4.2 Program Curriculum

The institution’s curriculum is directly related and appropriate to the purpose and goals of the institution and the diplomas, certificates, or degrees awarded.

Responsible Unit: Division of Academic Affairs/Faculty Senate

Compliance Judgment



North Carolina Agricultural and Technical State University’s curriculum is grounded in its institutional mission [1] as a public, doctoral/research intensive, land-grant university committed to fulfilling its fundamental purposes through exemplary undergraduate and graduate instruction, scholarly and creative research, and effective public service. The curriculum is also designed to prepare students for leadership roles within the state, the nation, and the world. As a land grant institution, A&T is committed to offering a curriculum that is reflective of and responsive to the needs of the people of North Carolina, and thus emphasizes its historic strengths in agriculture, science, and engineering. As a doctoral/research-intensive institution, the university is committed to maintaining excellence in graduate research and education where graduate students work as partners with faculty in the creation, expansion, conservation, and transmission of knowledge. This is consistent with SACS Principle 2.7.2, Program Content.

The university's curriculum reflects the research and land grant purposes and is reviewed by numerous institutional committees. To ensure that A&T’s programs are comprehensive, appropriate, and current, the following bodies continually review the curriculum: University Curriculum Committee, the College Curriculum Committee, the Department Curriculum Committee, and the School of Graduate Studies. All new programs proposals are submitted to the Faculty Senate for approval and finally submitted to the University of North Carolina General Administration (UNC-GA) for approval and a part of the university’s offering. Ultimately, the faculty controls the curriculum, SACS Principle 3.4.1, Academic program approval.

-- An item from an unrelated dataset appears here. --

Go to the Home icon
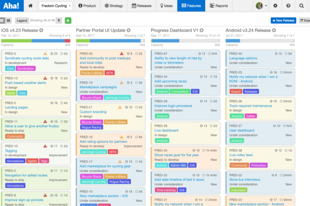310x206 pixels. tap(31, 6)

The university offers bachelor's degrees in 117 fields of study, master's degrees in fifty-eight fields and doctoral degrees in eight fields (page 50 of the Graduate Catalog). Each course in the university bears a distinguishing number which identifies it within the department and indicates, broadly, its level. The number system is as follows:

100-399, lower- level courses primarily for freshmen and sophomores

400-599, upper- level courses primarily for juniors and seniors

600-699, courses for undergraduate and graduate students

700-799, courses for graduate students and appropriate professional students’ special programs

800-899, courses for doctoral students

At the baccalaureate level, students are required to complete general education requirements [2, as well as courses in their major field(s) of study as outlined in the Undergraduate Bulletin [3]. Thus, students develop breadth as well as depth in their academic experience, preparing themselves for leadership roles in society. At the graduate level, individual departments, along with the School of Graduate Studies develop relevant course and ancillary requirements. These are described for each department’s major in the Undergraduate Bulletin 2008-2010 and the online Graduate Catalog.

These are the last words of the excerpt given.